• [TASK BRIEF] The lines running from the one that contains "Select the 新对话 conversation in history list" to the end of the records below are what to reproduce, exactly and without pictures.

• [GIVEN RECORDS]
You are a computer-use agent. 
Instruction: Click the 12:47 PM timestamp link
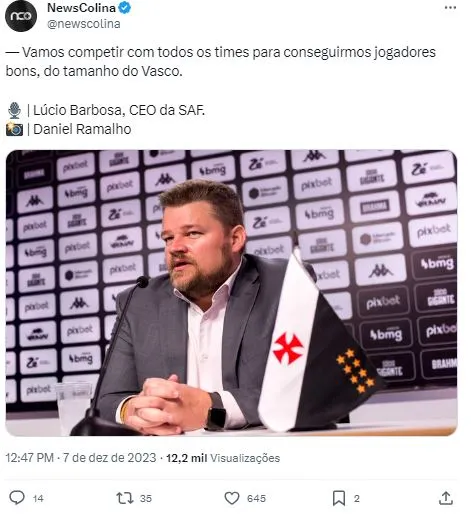click(29, 458)
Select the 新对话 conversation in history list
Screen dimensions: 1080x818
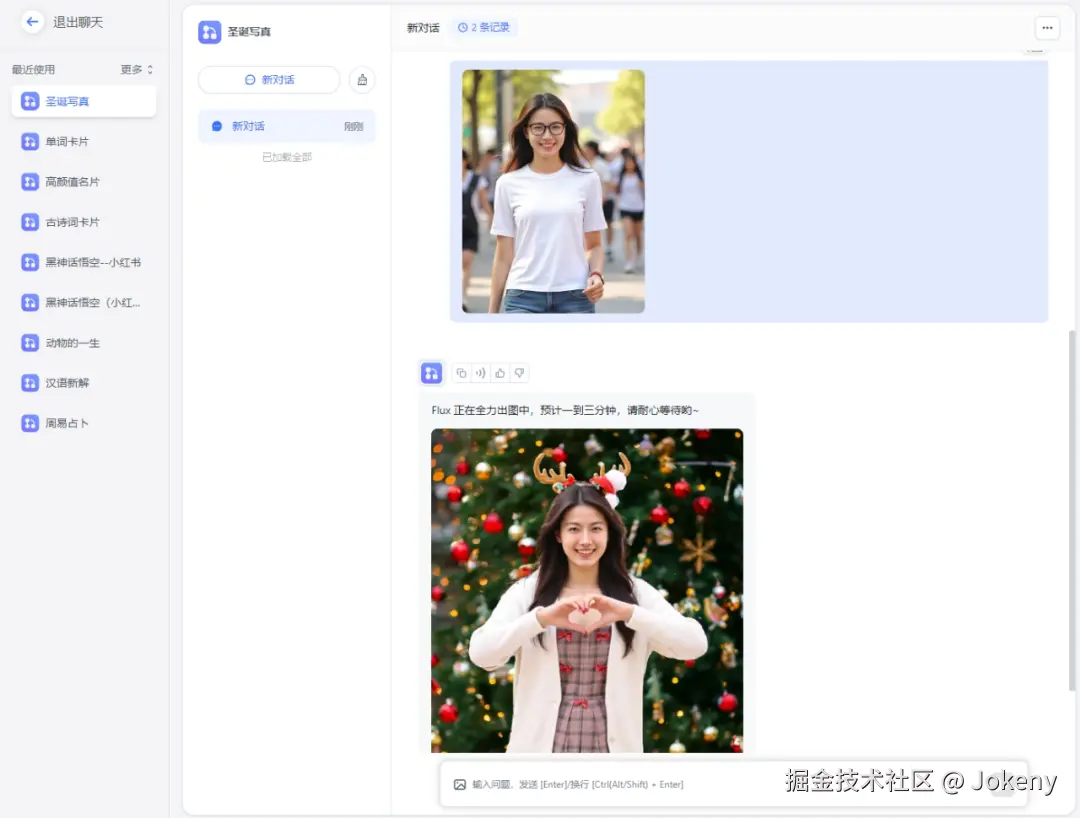[x=287, y=127]
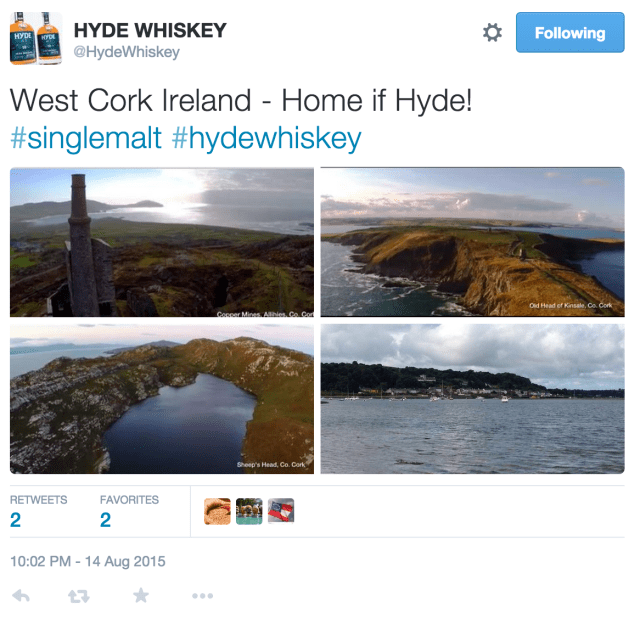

• [WRITTEN SOLUTION]
Select the 新对话 conversation in history list
Screen dimensions: 1080x818
[x=287, y=127]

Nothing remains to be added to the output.